## WHAT YOU WILL DO
The required output is a single number: how many lines of the material contain the string "accomplish".

## SUPPLIED DATA
++++

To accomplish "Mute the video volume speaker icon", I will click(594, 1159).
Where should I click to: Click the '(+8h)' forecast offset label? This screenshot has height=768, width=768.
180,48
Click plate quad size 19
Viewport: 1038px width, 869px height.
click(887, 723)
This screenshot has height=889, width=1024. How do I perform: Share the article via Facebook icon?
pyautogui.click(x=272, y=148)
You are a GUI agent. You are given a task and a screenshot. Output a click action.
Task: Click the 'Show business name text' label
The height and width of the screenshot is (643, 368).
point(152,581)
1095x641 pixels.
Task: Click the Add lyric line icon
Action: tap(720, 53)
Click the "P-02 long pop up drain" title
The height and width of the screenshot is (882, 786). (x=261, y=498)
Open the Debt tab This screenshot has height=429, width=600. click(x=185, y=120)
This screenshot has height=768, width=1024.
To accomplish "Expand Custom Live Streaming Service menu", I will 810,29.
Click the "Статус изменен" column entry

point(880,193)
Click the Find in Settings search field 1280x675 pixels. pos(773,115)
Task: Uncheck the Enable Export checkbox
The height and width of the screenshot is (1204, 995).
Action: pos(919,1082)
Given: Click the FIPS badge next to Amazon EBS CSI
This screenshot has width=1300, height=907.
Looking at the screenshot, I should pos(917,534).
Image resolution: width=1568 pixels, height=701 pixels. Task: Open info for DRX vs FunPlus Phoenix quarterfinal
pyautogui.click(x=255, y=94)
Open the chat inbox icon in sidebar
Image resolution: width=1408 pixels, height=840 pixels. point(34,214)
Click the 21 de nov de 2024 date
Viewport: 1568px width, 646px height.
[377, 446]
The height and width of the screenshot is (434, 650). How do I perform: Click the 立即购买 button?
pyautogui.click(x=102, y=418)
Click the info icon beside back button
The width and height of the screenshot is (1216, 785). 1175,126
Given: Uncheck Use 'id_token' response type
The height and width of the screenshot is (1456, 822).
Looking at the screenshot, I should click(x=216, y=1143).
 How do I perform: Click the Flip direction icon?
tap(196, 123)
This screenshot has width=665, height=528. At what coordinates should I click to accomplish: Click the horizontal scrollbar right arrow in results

++++

## ANSWER SPACE
3